Frédéric Bastiat, ‘’Hukuk’’ adlı eserinde şu görüşlere yer veriyor:
"Bir toplum ahlak ve hukuk içinde olmadığı zaman, vatandaşlar kendilerini bir çıkmaz içinde bulurlar. İnsanlar ya ahlaki değer yargılarını veya hukuka olan saygılarını yitirirler."
''Herkes devletten geçinmek ister fakat unuturlar ki devlet herkesten geçinmektedir.''
‘’Toplumsal sorunun çözümü özgürlüktedir.’’
"Hukuk birilerinden alıp başkalarına verdiği zaman adaleti, eşitliği sağlamış olmaz, aksine yasal gaspın aracı haline gelmiş olur."
"Hukukun amacı, adaletin hükmetmesini sağlamaktan ziyade adaletsizliğin hükmetmesini engellemektir."
"Yağma, bir toplumdaki bir grup insan için bir yaşam biçimi haline geldiğinde, zamanla kendileri için onu yetkilendiren bir hukuk sistemi ve onu yücelten bir ahlaki kod yaratırlar."

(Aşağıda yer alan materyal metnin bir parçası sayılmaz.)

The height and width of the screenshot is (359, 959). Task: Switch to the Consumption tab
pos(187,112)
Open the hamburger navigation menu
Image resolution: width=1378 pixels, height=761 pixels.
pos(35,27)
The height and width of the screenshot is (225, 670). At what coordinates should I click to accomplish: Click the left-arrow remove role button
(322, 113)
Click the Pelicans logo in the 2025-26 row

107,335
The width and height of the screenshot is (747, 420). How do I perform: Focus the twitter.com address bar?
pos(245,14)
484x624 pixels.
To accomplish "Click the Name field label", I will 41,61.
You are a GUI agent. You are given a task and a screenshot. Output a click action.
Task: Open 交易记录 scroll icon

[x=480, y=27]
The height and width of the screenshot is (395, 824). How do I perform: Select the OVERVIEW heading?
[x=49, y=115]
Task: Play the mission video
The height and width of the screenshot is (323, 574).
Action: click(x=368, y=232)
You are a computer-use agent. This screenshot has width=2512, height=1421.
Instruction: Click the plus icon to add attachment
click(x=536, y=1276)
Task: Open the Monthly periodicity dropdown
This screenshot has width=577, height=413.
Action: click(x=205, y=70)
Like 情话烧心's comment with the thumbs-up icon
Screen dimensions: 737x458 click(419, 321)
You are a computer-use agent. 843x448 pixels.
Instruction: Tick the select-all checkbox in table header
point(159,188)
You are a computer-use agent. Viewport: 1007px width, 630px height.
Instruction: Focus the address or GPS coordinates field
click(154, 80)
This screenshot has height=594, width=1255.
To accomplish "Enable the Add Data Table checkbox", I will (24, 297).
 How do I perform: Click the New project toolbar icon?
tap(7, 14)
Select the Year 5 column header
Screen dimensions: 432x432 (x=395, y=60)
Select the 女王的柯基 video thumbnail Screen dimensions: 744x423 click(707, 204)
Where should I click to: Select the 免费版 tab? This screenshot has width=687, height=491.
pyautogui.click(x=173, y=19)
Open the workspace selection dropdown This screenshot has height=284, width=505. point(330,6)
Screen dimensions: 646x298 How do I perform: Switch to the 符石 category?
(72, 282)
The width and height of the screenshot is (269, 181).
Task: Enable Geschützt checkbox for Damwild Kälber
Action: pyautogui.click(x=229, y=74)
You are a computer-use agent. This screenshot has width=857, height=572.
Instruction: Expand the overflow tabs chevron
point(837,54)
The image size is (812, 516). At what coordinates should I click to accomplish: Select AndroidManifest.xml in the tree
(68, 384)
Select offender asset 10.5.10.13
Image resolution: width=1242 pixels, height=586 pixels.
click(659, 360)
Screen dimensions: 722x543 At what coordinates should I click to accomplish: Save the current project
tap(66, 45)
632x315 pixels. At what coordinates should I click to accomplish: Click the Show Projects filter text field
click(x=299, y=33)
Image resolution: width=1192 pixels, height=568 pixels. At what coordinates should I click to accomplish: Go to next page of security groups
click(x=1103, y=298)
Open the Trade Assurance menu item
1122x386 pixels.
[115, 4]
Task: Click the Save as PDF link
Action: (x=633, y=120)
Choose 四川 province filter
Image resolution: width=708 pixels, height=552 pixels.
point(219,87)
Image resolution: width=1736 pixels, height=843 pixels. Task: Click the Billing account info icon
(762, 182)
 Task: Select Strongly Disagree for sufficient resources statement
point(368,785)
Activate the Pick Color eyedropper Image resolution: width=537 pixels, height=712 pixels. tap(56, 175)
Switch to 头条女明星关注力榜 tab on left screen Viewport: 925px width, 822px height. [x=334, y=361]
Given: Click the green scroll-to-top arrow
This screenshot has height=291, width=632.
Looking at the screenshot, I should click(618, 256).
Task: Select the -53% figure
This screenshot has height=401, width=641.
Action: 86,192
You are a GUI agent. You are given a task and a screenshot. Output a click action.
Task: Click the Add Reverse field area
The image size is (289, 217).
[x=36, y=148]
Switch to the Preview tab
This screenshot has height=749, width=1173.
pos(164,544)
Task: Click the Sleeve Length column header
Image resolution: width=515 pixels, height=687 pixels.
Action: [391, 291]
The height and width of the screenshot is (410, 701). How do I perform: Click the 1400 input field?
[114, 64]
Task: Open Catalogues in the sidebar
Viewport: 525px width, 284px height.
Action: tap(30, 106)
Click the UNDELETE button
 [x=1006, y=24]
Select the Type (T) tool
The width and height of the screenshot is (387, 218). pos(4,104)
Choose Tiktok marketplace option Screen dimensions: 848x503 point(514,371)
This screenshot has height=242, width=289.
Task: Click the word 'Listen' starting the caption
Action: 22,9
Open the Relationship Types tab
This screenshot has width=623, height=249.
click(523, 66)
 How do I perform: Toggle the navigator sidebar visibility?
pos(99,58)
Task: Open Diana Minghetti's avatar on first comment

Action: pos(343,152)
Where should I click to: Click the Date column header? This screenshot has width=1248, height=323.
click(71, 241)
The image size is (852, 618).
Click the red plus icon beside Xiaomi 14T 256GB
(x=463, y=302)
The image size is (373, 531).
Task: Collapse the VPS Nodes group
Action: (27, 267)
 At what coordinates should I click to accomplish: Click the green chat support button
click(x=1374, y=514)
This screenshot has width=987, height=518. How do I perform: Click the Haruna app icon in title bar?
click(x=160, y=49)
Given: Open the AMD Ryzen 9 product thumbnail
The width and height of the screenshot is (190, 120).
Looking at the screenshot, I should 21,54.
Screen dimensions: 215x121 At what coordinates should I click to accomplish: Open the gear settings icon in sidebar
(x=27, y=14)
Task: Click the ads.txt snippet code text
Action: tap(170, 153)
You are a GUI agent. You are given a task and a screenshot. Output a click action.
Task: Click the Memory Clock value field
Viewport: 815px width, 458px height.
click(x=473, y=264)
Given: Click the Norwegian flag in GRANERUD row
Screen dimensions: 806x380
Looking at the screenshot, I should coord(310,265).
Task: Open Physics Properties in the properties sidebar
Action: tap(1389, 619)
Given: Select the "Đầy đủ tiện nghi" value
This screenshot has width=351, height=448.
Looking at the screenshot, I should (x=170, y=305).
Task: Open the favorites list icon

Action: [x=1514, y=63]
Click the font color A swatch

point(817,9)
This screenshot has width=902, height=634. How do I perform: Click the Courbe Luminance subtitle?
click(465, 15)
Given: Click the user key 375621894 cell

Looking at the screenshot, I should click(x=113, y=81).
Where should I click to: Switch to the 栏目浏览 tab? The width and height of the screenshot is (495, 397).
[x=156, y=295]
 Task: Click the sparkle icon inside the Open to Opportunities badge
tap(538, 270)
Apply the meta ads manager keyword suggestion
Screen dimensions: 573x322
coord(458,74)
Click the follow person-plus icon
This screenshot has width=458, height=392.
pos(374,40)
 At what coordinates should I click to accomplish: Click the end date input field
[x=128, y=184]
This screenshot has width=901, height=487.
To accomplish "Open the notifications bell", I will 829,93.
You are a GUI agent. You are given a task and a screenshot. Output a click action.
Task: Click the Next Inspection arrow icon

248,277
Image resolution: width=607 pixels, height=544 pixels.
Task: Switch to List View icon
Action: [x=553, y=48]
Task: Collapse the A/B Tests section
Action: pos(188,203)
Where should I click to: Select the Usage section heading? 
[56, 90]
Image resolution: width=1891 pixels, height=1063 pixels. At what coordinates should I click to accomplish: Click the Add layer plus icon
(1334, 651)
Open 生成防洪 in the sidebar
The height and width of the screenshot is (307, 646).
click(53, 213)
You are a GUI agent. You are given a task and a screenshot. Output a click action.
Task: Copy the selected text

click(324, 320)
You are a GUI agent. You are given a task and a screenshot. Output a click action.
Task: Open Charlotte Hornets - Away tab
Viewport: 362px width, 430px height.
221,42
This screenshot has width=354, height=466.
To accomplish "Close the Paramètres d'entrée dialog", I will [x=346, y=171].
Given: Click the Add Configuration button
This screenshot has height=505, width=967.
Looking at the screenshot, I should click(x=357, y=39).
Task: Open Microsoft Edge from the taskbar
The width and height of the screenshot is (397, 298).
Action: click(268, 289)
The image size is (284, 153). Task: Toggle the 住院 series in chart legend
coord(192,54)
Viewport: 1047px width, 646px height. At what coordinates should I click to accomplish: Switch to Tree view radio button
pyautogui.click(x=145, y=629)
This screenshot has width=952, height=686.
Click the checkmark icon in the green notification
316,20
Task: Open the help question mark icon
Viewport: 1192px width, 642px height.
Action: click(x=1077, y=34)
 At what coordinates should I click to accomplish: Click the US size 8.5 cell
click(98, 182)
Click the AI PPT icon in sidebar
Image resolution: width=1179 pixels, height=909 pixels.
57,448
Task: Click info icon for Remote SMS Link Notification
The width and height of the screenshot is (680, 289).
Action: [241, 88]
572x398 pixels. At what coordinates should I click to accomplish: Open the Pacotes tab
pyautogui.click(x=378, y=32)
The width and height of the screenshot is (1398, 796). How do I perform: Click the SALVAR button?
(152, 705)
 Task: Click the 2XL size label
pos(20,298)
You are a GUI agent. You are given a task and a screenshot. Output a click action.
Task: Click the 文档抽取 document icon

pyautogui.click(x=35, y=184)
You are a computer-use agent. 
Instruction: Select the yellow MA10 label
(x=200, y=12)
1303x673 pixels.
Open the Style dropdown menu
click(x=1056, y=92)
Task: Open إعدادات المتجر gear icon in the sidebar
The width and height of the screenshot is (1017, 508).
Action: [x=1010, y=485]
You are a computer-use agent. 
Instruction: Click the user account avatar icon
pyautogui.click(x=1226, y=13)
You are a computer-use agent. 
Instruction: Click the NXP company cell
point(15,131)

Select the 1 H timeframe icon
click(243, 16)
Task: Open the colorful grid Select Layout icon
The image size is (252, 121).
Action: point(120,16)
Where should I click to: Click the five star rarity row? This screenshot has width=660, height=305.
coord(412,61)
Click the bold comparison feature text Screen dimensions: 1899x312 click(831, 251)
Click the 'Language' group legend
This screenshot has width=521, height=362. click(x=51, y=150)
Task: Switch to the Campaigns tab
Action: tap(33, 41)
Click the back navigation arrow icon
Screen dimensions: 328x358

" ‘Aramızda hiç parası olmayan insanlar var’ deyip hemen hukuka yönelirsiniz. Oysa hukuk herkese memesinden süt veren sağmal bir inek değildir. Süt veren damarları besleyen toplumun kendisidir. Toplumda, hangi grup ve sınıftan olursa olsun hiçbir vatandaş, kendisine zorla dayatılmadıkça başkalarının çıkarı için devlet hazinesine para aktarmak istemez. Herkes, ancak, devletin hazinesine koyduğu kadar çekmek istediği takdirde, hukukun kimseyi dolandırmadığı iddia edilebilir. Ancak böyle bir uygulama hiç parası olmayana katkıda bulunmayacağı için gelir adaletini sağlama amacı gütmez. Hukuk, ancak bazılarından alıp başkalarına verdiği takdirde gelir eşitliği sağlayan bir araç haline getirilir ki bu haliyle o, artık bir yasal soygun cihazına dönüşmüştür. Bu tespiti aklımızdan çıkarmadığımız sürece koruyucu gümrük, sübvansiyon, kâr güvencesi, refah ve yoksullara yardım programları, kamu eğitimi, artan oranlı vergiler, faizsiz krediler gibi kamu girişimlerinin birer organize edilmiş adaletsizlik yani yasal soygun türleri olduğunu anlamakta gecikmeyiz.’’
Hukukun yozlaşması
Frédéric Bastiat, bu eserinde hukukun yozlaşmasına özel bir önem verir ve hukukun yozlaşması konusunda şu tespiti yapar:
“Hukukun yozlaşmasıyla birlikte, devletin güvenlik fonksiyonu da bozulma sürecine girmiştir. Hukuk, kendi asli amacının tam aksi bir istikamete yöneltilerek her türlü hırs ve açgözlülüğün silahı haline dönüştürülmüştür. Sonunda, suçu denetim altına alarak azaltması beklenen hukukun kendisi, cezalandırılması gereken kötülüklerin kaynağı haline gelmiştir.”
Sonuç
Frederic Bastiat’ın “Hukuk” adlı eserinde yer alan bu tespiti, 21. yüzyılın Türkiye’sinde, Balyoz ve Ergenekon davalarıyla hukukun dışına, siyasetin içine düşmüş, yasaları ve anayasayı tanımayan yürütme erkinin emrine girmiş yargı erkinin bir vahim halini anlatıyor. Zira siyasallaşmış, yozlaşmış, iktidarın hırslarına payanda edilmiş bir yargı erkinin kaygı verici bu hali, öncelikle, devletin başta güvenlik ve adalet olmak üzere, tüm fonksiyonlarını yok ediyor ve Türkiye’nin önünde gerçek bir bekâ sorunu olarak duruyor. Çünkü ''hukuk güvenliği'' olmayan bir ülkeyi hiçbir güç bir arada tutamıyor.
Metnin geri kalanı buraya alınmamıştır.